*** Opening Given text ***

Some of the views expressed in the following notes on newly approved products should be regarded as preliminary, as there may have been limited published data at the time of publication, and little experience in Australia of their safety or efficacy. However, the Editorial Executive Committee believes that comments made in good faith at an early stage may still be of value. Before new drugs are prescribed, the Committee believes it is important that more detailed information is obtained from the manufacturer's approved product information, a drug information centre or some other appropriate source.

Zyban (Glaxo Wellcome)
150 mg sustained-release tablets
Approved indication: nicotine dependence
Australian Medicines Handbook Section 18.6.2

Bupropion is not a new drug. It was approved in the USA for the treatment of depression more than 10 years ago. The antidepressant effect probably involves the drug's action on neurotransmitters. These actions may also help smokers to quit; depressed smokers gave up smoking during the clinical trials of bupropion.

To study the usefulness of bupropion in assisting smoking cessation, 615 smokers were enrolled in a randomised placebo-controlled trial. All the participants were given counselling in addition to drug treatment. After seven weeks of treatment, 19% of the placebo group had given up smoking. In the bupropion group the success rate increased with the dose. Approximately 29% of those taking 100 mg daily gave up, compared with 39% of those taking 150 mg and 44%of those taking 300 mg. All the participants put on weight, but the least weight gain (1.5 kg) was in the patients taking the highest (300 mg) dose of bupropion.1

Bupropion has also been compared with nicotine patches. In this trial 244people were randomised to take bupropion, 244 used a nicotine patch, 245 used both medications and 160 were given placebos. During the nine weeks of treatment the participants were also counselled. When the participants were reviewed after six months, 35% of the bupropion group had stopped smoking compared with21% of those using the nicotine patch and 19% of the placebo group. In the combined treatment group, 39% had stopped smoking. Treatment with bupropion alone, or in combination with a nicotine patch, was significantly better than treatment with the patch alone.2

Patients begin bupropion when they are still smoking. They start with 150mg once a day, and after three days they take 150 mg twice a day. Smoking should stop in the second week of treatment. If the patient is still smoking after seven weeks they are unlikely to benefit by continuing bupropion.

*** Closing Given text ***
*** Opening Source material ***

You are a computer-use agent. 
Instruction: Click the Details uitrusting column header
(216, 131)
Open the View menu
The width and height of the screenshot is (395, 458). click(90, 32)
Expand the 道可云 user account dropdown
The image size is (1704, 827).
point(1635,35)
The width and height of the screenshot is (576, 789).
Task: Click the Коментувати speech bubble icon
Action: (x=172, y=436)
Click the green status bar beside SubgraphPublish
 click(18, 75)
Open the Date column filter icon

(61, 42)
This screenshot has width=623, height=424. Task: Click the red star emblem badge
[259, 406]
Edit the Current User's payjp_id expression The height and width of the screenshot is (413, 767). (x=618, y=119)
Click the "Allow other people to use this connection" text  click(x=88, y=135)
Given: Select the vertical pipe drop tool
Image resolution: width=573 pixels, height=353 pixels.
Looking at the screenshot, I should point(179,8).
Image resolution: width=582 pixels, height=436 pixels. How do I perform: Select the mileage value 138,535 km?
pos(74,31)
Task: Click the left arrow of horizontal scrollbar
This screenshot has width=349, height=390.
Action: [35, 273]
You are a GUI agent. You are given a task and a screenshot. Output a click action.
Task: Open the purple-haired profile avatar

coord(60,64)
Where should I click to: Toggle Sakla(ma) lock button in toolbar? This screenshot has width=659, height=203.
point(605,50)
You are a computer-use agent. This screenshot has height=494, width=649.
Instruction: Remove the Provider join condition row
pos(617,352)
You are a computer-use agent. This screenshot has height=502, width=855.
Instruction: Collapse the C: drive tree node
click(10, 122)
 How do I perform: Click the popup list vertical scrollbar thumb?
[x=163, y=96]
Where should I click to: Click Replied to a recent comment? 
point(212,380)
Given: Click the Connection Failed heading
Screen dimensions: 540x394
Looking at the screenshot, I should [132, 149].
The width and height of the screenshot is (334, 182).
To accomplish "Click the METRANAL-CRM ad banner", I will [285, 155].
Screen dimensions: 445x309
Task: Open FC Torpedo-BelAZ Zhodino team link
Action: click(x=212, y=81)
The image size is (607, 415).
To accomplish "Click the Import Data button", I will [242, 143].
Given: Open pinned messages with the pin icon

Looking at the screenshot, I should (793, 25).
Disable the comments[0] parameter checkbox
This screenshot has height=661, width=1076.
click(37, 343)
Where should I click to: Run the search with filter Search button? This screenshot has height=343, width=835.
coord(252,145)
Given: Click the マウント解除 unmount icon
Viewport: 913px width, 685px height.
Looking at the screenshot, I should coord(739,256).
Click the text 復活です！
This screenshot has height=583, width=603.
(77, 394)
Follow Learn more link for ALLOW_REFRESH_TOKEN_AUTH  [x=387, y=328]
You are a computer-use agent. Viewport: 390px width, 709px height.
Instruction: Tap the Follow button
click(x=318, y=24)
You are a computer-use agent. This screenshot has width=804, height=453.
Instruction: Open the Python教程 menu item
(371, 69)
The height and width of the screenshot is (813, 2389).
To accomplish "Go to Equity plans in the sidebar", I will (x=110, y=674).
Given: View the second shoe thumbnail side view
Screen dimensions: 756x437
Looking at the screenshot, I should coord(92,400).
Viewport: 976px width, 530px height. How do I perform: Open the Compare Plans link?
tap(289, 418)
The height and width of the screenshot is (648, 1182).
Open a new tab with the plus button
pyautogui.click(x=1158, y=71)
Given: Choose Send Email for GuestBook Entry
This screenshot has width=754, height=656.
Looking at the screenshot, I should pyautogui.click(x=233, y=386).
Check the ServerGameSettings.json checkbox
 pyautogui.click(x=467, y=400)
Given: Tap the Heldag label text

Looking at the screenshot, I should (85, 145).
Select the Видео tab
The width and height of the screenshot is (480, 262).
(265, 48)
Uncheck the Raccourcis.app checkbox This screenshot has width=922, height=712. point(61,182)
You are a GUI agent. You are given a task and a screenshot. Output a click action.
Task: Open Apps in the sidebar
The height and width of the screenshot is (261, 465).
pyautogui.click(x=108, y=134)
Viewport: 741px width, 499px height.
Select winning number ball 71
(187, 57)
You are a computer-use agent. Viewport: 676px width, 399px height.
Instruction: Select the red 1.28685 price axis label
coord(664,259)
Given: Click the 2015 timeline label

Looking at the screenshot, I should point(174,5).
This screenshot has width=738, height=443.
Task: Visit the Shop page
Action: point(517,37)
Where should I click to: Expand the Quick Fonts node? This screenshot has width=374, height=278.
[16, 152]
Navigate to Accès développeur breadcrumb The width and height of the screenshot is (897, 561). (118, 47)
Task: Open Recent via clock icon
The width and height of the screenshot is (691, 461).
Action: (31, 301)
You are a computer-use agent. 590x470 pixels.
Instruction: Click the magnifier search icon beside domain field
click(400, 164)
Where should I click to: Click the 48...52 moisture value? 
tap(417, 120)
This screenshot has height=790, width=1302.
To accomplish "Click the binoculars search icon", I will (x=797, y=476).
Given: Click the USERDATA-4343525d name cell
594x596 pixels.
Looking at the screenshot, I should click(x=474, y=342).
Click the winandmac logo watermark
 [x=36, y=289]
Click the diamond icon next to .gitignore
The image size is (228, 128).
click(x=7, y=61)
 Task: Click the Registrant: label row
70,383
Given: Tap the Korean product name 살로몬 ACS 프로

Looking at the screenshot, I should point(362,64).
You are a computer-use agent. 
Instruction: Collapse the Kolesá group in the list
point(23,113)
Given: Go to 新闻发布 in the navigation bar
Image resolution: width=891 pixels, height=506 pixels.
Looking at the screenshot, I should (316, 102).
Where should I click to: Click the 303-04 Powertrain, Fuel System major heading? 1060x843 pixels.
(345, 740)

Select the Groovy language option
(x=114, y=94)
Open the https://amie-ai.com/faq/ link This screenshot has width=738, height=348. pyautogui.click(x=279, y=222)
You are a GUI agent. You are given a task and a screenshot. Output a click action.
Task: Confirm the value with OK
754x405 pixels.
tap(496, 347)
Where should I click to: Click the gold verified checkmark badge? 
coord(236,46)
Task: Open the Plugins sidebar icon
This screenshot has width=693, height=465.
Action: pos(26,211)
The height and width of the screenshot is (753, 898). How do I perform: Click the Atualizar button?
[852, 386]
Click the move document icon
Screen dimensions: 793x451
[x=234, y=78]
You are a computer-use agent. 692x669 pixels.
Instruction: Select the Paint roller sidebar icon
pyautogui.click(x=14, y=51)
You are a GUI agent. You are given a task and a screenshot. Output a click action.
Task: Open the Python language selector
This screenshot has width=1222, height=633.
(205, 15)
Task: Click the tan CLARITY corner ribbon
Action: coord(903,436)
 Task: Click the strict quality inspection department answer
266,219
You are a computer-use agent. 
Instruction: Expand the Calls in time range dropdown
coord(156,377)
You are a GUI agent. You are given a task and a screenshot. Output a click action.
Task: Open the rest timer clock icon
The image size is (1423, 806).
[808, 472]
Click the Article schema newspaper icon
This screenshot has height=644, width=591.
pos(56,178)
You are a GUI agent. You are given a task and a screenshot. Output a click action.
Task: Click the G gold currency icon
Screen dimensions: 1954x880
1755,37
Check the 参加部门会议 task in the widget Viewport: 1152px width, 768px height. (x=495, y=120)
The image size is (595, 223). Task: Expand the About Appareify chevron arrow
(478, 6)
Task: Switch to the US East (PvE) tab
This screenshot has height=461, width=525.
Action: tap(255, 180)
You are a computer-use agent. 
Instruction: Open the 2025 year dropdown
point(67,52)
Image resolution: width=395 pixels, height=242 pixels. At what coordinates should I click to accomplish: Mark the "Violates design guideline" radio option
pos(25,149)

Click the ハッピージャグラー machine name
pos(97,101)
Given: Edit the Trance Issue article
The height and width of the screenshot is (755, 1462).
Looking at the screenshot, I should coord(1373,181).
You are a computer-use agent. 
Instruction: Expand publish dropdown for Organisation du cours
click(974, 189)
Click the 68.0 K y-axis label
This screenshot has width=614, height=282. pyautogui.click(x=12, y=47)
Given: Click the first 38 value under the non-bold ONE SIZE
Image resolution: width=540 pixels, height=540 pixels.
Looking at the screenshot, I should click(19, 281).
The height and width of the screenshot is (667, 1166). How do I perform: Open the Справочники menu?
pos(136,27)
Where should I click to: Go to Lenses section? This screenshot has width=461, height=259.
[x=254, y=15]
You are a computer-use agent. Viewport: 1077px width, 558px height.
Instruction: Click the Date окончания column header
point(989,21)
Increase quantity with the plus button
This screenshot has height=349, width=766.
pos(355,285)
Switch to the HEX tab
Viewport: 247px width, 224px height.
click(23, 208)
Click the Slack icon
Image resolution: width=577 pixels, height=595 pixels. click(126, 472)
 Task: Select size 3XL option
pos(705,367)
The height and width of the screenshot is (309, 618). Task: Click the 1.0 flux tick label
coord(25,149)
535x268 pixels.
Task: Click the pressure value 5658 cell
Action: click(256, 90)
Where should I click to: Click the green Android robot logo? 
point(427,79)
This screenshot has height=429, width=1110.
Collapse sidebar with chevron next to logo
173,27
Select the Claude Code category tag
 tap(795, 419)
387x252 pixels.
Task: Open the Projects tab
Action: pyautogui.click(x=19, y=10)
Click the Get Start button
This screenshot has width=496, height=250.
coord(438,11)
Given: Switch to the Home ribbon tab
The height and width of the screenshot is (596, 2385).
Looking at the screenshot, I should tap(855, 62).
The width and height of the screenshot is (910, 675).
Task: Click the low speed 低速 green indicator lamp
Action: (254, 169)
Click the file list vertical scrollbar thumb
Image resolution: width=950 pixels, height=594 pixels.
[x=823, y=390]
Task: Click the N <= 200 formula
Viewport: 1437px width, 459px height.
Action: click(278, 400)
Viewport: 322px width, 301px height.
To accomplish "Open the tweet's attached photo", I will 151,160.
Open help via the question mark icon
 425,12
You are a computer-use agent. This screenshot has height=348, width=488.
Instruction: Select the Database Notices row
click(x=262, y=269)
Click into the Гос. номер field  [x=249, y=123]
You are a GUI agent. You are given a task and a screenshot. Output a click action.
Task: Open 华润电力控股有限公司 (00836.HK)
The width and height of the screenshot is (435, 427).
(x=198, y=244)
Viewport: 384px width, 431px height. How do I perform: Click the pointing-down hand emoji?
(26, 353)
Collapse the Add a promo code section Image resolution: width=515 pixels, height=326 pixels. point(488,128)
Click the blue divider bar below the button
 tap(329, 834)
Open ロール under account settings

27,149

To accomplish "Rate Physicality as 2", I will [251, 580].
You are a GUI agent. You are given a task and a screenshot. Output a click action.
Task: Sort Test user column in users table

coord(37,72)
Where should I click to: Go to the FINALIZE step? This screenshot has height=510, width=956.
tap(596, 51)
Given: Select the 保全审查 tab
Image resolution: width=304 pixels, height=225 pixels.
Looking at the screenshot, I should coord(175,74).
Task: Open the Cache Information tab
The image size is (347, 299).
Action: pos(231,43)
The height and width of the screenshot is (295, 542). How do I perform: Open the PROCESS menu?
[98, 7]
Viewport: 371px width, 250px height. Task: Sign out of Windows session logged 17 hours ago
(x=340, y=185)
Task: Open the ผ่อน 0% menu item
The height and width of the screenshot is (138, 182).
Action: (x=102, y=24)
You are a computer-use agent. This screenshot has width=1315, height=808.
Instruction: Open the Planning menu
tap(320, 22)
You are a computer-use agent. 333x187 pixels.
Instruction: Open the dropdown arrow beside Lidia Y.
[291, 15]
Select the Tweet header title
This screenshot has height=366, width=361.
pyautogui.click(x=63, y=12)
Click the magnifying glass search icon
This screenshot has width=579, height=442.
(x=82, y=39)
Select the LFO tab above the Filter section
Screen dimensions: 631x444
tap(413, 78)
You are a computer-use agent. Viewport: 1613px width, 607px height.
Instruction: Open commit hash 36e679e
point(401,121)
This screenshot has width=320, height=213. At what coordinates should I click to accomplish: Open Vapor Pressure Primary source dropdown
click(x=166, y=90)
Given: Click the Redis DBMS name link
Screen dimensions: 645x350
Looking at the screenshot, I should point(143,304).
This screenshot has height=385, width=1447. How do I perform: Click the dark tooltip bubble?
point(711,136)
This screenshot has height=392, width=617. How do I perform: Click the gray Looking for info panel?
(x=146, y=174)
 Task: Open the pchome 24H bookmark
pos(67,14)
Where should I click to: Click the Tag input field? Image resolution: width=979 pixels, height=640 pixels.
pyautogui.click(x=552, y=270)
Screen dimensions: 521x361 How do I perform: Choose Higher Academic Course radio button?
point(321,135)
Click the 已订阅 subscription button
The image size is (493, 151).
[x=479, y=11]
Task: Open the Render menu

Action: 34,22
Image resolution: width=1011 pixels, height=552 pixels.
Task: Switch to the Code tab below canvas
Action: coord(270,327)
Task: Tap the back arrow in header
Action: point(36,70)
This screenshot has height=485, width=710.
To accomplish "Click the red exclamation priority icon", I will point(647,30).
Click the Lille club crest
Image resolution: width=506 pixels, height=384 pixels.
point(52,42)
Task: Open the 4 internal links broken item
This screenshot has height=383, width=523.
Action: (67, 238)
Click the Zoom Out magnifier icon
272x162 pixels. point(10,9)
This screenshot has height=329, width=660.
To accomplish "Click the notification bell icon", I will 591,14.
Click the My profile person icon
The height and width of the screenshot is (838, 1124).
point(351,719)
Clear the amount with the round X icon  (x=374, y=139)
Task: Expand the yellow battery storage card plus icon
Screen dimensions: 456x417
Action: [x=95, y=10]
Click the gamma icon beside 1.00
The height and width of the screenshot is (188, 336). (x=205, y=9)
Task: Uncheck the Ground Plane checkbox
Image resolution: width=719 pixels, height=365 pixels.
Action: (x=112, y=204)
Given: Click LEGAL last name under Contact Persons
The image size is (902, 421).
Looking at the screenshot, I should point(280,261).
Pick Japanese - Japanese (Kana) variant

*** Closing Source material ***

- [Questions on the material]
1. In the bupropion text, what percentage of the bupropion group had stopped smoking when participants were reviewed after six months in the trial comparing it with nicotine patches?
2. Repeat the passage of the bupropion text starting at "150 mg sustained-release" and ending at "trials of bupropion.".
These entries are separate material, unrelated to the bupropion text.

- [Task solutions]
1. 35% of the bupropion group had stopped smoking.

2.
150 mg sustained-release tablets
Approved indication: nicotine dependence
Australian Medicines Handbook Section 18.6.2

Bupropion is not a new drug. It was approved in the USA for the treatment of depression more than 10 years ago. The antidepressant effect probably involves the drug's action on neurotransmitters. These actions may also help smokers to quit; depressed smokers gave up smoking during the clinical trials of bupropion.